- _INSTRUCTIONS TO FOLLOW_:
Whenever a line of the material contains the string "agent", it should be copied.

(EXTRACTED ENTRIES begins)

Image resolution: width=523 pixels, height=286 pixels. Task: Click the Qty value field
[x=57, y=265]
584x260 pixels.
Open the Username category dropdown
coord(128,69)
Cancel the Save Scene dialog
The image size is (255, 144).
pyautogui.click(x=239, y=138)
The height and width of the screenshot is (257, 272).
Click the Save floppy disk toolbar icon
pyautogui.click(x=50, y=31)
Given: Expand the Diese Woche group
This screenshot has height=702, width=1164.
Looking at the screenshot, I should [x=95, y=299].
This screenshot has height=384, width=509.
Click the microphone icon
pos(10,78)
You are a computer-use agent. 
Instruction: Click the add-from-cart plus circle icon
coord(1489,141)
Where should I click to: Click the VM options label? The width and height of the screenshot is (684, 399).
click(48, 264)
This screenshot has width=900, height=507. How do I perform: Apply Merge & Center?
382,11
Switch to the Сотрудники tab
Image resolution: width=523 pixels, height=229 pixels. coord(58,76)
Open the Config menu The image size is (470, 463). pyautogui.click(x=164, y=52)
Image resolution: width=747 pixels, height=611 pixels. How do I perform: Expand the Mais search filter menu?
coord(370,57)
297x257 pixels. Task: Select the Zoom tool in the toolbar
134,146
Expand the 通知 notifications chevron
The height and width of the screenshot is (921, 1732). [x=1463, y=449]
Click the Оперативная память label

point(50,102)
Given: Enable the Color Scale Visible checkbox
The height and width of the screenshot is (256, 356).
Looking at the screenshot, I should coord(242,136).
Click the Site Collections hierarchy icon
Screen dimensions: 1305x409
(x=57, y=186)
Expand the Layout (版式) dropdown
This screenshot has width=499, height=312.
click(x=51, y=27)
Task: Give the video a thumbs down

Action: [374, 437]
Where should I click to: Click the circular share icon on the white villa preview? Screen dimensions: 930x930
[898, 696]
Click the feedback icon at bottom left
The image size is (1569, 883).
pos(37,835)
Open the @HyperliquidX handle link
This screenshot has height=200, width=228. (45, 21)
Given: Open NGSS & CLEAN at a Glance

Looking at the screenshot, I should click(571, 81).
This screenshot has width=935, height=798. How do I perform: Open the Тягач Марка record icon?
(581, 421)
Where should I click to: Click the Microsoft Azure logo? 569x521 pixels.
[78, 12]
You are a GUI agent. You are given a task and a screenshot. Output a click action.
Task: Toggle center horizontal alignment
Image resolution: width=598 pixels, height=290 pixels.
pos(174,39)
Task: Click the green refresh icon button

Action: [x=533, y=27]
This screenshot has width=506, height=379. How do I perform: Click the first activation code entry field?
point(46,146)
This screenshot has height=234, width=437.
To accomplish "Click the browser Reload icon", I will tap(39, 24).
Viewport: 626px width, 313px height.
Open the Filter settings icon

(EXTRACTED ENTRIES ends)

- _RESPONSE BOX_:
You are a computer-use agent. 
You are a GUI agent. You are given a task and a screenshot. Output a click action.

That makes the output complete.